The Solar Concentrating Oxygen Reactor with Continuous Heating and Extrusion of Regolith (SCORCHER) concentrates sunlight to extract oxygen from regolith in a highly scalable industrial process. Outward has introduced unique methods for heating the regolith with concentrated solar energy and optimized the reaction for extracting and collecting its oxygen. The result is a fast, efficient, continuous process where oxygen is produced while yielding valuable byproducts for lunar construction, 3D printing, and thermal energy storage.
Outward has developed solar additive manufacturing processes that can build components for almost any structure, large or small, from lunar regolith without binders and using almost no electrical power. More than just melting regolith and pouring it into a mold, Outward’s additive technology optimizes the microstructure of solid regolith parts for increased strength and toughness. This results in engineered materials suitable for construction of critical infrastructure and the mass manufacture of hardware on the Moon.
The Lunar Articulating Mirror Array (LAMA) is a versatile solar concentrating heliostat able to produce fully variable solar concentrations of more than 1000 suns, project this highly focused spot of sunlight to any location within tens of meters of the device, and transmit lower concentrations of solar power at any distance. While developed to heat and melt regolith for the purpose of building landing pads and roadways, LAMA can also provide the high temperature thermal energy needed for lunar reactors while also being able to transmit sunlight over great distances to power rovers at the lunar south pole.
Outward has developed a system for the Feed and Removal of Regolith for Oxygen Extraction (FaRROE). This system enables continuous processing of lunar regolith for extracting oxygen and is suitable for several different processing techniques such as carbothermal reduction or molten regolith electrolysis. These capabilities are provided using low mass hardware to feed regolith into and out of a reactor while capturing liberated oxygen and enabling utilization of the waste material for casting and additive manufacturing.
Lunar regolith contains metals valuable to human habitation on the Moon including silicon, iron, magnesium, aluminum, and titanium. Outward has developed the Multi-stage Oxygen and Regolith Resource Extractor (MORRE) system to recover purified metals from regolith while making it easier to capture gaseous oxygen using lightweight and robust processing equipment. MORRE is designed to be integrated with multiple regolith resource extraction methods which utilize low reaction pressures such as Molten Regolith Electrolysis (MRE) and vapor phase pyrolysis.

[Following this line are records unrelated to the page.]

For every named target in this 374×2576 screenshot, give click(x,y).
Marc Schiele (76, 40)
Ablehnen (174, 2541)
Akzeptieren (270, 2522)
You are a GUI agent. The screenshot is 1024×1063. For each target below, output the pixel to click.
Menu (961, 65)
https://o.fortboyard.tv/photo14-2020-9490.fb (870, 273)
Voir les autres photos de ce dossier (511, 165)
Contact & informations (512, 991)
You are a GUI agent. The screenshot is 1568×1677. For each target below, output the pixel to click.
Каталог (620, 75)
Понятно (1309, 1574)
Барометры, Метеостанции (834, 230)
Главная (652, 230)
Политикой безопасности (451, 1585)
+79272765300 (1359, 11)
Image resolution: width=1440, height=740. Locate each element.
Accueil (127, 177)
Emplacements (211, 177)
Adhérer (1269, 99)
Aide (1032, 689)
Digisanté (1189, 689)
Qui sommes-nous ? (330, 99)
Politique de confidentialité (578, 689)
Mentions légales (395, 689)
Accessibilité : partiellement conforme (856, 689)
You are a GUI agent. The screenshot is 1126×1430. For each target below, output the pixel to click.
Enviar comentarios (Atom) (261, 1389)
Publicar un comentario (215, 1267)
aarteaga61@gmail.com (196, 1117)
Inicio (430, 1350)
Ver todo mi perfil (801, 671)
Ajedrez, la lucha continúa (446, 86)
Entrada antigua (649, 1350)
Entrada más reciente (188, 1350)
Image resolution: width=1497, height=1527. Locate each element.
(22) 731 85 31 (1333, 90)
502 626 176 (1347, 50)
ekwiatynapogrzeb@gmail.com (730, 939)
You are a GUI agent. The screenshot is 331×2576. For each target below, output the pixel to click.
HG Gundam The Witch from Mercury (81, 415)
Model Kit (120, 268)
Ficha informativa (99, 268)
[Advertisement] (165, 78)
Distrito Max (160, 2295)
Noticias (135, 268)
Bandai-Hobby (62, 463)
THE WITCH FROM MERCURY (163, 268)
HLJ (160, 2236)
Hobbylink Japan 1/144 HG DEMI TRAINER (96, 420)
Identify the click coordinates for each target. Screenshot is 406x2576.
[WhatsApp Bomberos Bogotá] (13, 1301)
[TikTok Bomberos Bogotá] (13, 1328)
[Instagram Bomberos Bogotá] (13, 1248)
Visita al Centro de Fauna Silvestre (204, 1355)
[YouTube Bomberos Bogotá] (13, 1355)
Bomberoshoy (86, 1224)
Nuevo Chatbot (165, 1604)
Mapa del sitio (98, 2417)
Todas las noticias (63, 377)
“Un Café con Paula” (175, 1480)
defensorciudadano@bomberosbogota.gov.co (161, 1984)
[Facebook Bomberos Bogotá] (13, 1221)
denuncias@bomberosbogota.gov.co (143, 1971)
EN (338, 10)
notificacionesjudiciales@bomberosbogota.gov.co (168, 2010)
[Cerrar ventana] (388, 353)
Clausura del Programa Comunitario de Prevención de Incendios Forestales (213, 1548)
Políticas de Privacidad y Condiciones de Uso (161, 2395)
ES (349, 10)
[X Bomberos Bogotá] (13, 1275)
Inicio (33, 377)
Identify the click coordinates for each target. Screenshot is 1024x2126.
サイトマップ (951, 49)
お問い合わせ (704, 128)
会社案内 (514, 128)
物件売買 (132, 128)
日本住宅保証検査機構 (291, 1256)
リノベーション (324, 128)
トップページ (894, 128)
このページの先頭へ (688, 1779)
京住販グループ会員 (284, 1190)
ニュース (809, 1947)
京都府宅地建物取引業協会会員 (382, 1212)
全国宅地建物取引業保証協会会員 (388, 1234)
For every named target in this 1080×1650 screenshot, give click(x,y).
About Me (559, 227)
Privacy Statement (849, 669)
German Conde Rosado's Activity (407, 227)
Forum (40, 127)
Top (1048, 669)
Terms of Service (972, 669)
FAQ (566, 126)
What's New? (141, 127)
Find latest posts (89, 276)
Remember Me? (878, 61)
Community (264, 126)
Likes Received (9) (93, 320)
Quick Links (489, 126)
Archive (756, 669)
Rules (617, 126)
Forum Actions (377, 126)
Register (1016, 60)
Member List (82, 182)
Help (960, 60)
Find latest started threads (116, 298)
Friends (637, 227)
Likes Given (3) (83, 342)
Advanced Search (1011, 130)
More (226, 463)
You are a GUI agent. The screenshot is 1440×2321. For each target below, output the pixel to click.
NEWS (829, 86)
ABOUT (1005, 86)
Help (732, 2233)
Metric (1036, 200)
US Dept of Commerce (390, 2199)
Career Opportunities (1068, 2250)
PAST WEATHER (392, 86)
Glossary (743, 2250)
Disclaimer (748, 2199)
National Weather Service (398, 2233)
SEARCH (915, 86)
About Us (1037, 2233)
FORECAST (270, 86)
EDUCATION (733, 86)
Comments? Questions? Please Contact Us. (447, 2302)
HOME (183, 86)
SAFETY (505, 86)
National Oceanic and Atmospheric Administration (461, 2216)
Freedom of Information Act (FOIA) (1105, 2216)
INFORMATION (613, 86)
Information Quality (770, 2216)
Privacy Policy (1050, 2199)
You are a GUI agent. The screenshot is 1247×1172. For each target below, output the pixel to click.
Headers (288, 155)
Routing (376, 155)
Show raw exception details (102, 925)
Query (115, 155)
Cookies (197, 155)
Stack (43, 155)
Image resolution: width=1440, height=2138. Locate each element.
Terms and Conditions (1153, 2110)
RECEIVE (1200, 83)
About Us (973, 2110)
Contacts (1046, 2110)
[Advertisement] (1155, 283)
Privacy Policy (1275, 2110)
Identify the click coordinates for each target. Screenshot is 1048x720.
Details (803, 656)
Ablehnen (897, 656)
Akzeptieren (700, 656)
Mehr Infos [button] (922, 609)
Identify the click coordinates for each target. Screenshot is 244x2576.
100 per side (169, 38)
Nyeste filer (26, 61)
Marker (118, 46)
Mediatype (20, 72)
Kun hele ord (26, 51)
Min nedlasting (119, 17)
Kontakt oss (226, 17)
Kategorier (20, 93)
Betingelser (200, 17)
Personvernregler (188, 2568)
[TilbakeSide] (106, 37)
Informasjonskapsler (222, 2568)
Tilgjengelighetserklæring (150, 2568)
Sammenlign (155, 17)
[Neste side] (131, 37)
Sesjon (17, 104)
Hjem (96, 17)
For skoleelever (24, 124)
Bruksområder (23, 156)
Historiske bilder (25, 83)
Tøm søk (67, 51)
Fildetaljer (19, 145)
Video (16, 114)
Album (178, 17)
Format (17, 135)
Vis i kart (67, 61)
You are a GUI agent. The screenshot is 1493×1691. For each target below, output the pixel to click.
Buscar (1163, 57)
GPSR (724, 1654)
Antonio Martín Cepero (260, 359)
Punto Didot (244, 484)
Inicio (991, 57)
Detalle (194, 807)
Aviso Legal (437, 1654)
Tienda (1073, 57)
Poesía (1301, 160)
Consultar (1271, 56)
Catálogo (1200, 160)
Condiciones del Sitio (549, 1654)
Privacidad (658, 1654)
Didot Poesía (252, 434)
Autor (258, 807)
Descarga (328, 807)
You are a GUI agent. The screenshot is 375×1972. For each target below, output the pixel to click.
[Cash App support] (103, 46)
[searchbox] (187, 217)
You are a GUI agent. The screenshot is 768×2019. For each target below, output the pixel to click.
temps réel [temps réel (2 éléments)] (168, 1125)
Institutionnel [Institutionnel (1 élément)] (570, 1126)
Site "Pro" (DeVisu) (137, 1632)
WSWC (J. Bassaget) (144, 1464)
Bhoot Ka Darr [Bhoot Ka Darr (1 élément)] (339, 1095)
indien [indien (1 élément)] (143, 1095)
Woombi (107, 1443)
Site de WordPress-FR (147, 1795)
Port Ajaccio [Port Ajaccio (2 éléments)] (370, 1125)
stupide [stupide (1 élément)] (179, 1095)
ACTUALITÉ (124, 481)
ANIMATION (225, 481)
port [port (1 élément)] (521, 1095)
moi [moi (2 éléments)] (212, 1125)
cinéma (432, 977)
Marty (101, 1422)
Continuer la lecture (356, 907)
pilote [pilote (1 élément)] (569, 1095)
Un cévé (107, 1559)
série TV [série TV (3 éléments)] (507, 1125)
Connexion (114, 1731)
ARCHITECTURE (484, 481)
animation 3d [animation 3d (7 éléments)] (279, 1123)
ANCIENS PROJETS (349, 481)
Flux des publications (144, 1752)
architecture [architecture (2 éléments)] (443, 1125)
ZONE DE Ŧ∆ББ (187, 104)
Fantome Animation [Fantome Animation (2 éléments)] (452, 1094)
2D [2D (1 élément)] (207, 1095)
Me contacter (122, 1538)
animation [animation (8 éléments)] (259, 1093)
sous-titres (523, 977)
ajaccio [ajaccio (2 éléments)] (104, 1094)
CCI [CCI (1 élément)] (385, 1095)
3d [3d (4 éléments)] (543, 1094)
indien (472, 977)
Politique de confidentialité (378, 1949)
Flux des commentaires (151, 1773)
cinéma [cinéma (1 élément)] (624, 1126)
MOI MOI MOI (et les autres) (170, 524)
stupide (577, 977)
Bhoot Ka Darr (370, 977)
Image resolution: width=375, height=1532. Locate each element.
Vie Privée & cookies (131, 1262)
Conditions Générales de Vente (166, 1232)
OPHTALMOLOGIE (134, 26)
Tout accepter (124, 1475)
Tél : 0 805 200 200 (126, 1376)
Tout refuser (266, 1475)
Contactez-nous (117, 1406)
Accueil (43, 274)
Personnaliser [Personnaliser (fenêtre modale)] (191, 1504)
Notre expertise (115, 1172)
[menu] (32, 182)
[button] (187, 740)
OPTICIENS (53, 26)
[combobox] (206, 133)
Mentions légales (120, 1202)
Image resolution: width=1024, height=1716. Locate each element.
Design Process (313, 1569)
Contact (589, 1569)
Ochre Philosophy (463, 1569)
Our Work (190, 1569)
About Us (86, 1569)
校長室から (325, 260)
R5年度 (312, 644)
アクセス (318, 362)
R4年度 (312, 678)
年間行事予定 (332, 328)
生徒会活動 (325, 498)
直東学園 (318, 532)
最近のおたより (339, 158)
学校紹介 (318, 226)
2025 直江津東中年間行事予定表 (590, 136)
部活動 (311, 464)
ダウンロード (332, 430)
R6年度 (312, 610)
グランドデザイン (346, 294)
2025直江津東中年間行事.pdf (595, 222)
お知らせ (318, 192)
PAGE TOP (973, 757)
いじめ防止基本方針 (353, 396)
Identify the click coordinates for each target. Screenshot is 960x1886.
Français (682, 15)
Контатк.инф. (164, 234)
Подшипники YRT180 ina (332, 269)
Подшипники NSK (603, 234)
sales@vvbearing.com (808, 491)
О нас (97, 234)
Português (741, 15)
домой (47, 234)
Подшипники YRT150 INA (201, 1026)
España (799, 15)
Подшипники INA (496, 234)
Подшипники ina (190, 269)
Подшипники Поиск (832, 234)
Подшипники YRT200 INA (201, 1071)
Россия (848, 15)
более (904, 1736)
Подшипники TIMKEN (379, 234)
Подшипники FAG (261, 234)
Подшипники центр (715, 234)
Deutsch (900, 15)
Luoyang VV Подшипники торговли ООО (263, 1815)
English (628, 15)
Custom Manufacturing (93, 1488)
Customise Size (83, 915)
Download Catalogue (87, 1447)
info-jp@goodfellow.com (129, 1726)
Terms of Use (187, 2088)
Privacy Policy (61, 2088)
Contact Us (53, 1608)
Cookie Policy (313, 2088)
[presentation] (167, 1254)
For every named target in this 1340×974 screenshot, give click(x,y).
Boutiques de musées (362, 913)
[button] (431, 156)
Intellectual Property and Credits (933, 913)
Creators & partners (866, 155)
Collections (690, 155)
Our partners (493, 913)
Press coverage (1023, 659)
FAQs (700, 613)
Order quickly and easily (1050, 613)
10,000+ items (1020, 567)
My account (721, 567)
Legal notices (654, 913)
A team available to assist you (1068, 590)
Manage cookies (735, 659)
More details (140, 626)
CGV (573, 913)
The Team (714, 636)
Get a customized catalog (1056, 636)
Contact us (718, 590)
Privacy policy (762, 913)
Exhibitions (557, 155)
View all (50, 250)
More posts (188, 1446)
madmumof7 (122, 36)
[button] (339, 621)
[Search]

Welding in space will be essential for constructing large structures such as towers on the Moon and infrastructure in orbit such as human habitats, telescopes, and solar arrays. Outward has developed the Solar On-Orbit Welder for Repair, Assembly, and Manufacturing (SO-WARM) system, which uses direct solar energy to produce non-porous, strong welds in Aluminum and Titanium plate up to 6mm thick with greater than 94% joint efficiency. SO-WARM can autonomously weld parts while maintaining submillimeter position control, and control weld temperatures within 1% of a target value up to 2600 C. In addition, SO-WARM can also be used as a cutting tool to disassemble satellites for safe deorbiting or recycling space junk.
Outward has developed a comprehensive suite of multi-physics numerical modeling tools for studying the complex behavior of lunar regolith. These cutting edge tools integrate Discrete Element Method, Finite Difference Method, Computational Fluid Dynamics, and Pore Finite Volume methods within a unified and easy-to-use simulation framework with automated calibration to better assist the user. These methods have been applied to effectively model, analyze, and predict rover mobility hazards, rocket plume-regolith interactions, thermal management of rovers and buried habitats, heat transfer in vacuum, and vapor transport in icy regolith. Outward's modeling tools are applicable to any problem related to granular media where high fidelity results are needed.
Most lunar regolith simulants contain mineral mixtures similar to those found in Apollo lunar samples yet fail to capture the effects of the agglutinates found in real lunar regolith. These agglutinates are the highly irregularly shaped soil particles caused from repeated micrometeorite impacts. Agglutinates exhibit a higher glass content and their irregular shapes and low strengths impact the mechanical response of the soil. Outward has developed a high fidelity lunar agglutinate simulant to accurately capture these agglutinates to improve the accuracy of physical experiments using lunar regolith simulants.
Outward pursues dual-use technologies that can help revolutionize operations in space while leading to a more sustainable future on Earth. Renewable energy technologies developed by the company include solar powered refining of ores, hobbyist metal 3D printers, and long-duration thermal energy storage. These innovative, economical, and sustainable practices have been established through support from the National Science Foundation and NASA to achieve more efficient methods for concentrating solar in a wide range of applications.